|Merle helps Mom do the dishes.|
Among the things I wrassle with, and you know those numbers are legion, is focus. As I was getting dressed to go out and tackle the patio problem in advance of the salon bbq tomorrow, it struck me that perhaps I need to try to do only one thing at a time. (See? Right there! I thought AND I put on my clothes.)
Is it my nature (to attempt) to solve many issues in as short a time as possible, or my profession as a producer wherein multitasking is essential to the successful completion of a project? I rarely do only one thing at a time.TV plus needlework or web surfing. Doing the dishes plus listening to audio book. Even sleeping now requires management of podcasts to help me fall asleep.
So, this morning, I am to see if I can limit the number of things I am doing and see how that goes.
And I can hear CB quoting Yoda: There is no trying, only doing.
And meanwhile, if anyone has any practical ideas about how to detach from "stuff" I'd be open to hearing them. I have too much and, so far, no practice has helped me to learn to let go.
In general, just as a caffeinated side note, I attach a lot of reasons and "noise" to things, causality and consequence and possibility clauses. That might be worth something. So and so gave that to me. So and so might like this. I acquired this at such and such time. I could repurpose that to ... I could make that into ...
I am struggling with this. Perhaps some of you are as well.
|Front yard tomato/pepper patch.|
I can barely force myself to do any of this. Not to place any particular blame, but my mother's way of dealing with things, like so many of us, is to shove them into cardboard boxes, place them on the leaky patio, and never think about them again. Where, not only do they get moldy, but they can get plenty of dirt from the Los Angeles Basin polluted air, augmented by freeway dust, the freeway being less than a mile away.

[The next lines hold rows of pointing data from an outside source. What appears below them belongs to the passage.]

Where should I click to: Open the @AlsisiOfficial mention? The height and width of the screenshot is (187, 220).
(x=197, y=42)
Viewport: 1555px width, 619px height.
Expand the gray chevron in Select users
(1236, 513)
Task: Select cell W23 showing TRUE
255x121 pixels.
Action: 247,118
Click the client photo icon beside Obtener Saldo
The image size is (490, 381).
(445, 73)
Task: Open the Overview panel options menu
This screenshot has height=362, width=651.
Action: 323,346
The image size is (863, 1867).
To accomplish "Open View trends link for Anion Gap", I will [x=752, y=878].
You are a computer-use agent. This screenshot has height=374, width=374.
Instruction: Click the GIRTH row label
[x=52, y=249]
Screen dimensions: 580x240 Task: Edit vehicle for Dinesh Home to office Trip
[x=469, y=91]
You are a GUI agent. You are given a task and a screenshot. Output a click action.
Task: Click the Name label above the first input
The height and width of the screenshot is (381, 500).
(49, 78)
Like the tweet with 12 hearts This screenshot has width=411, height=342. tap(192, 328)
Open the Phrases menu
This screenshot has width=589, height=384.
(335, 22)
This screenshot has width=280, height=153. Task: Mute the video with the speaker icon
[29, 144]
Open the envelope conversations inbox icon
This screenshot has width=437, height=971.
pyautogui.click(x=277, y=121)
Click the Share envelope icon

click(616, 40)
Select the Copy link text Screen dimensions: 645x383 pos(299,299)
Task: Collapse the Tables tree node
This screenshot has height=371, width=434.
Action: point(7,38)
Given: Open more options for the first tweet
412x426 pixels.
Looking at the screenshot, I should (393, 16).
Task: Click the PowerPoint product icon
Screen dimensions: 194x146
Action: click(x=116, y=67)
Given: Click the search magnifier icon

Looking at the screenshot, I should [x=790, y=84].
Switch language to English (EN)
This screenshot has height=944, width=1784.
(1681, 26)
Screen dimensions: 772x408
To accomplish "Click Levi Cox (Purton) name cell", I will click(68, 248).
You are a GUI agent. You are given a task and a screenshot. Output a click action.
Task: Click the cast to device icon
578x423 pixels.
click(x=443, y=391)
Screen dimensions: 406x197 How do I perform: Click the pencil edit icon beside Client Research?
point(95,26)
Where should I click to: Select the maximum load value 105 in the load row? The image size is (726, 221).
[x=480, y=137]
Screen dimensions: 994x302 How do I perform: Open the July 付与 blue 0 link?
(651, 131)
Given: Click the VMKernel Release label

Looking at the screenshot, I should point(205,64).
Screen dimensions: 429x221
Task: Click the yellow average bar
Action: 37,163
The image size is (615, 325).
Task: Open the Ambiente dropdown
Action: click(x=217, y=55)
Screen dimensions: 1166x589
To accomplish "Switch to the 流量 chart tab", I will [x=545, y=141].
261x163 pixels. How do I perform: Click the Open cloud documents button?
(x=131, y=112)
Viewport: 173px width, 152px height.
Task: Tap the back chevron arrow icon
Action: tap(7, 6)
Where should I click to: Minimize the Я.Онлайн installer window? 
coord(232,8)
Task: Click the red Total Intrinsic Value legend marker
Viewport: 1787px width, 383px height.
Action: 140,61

I emptied a box that was full of my brother Carl's keepsakes: diplomas, letters, cards, machine heads for his guitars, cassettes of his old band, Gush, and other such things. A card from his dear friends Fico and Debee on the occasion of his 50th birthday. He didn't live to see 51. All going to the trash.
And in my mother's papers, I found all the documents relating to her reverse mortgage. That's a great place for legal documents, right? Where stray cats can pee and dust gather. Ugh. I am sorry. I had to take a break and hope that I can dig in after a calming down session.
In better news, I found my dad's shop vacuum and it still works! I don't have all the attachments, but it is easier to vacuum some of this mess than to sweep. At least the first time through. Maybe I will even make it to mopping sometime.
I have been more successful at not yelling at her. And her memory loss seems to have evened out. But she is so passive. Even I ask her to do a simple task that she is fully capable of executing she wants me to do. Not because she can't. She doesn't want to do much of anything.
Going through this stuff on the patio is huge. And I am not even working on my own belongings moved from Berkeley last summer that need sorting.
Non-attachment is a survival skill that should be taught early and often. But I guess that goes against the capitalist, acquiring culture. And, yes, there is more to it than that, so I am not advocating not having anything ever, just figuring out how to let more go more quickly.
And I remind myself that if I could let go of all my records, in actuality if not in my fantasy mind, perhaps I can use that as a yardstick of value. Is this item more valuable than the original copy of Elvis Presley you let go? Those early Beatles albums? (Not going to detail any more. I am sure Amoeba made a lot of money.)
Well, progress has been made. I need to get out and make room for my guests in the patio and backyard. My garbage cans are getting full of papers and cardboard. And, my mom and I powered through getting the refrigerator clean. Plus, James came over last night and hung up my new pot rack.
I think I have a new motto, taken from a fine film, Babe. "That'll do, pig." (I am not calling myself any names here.)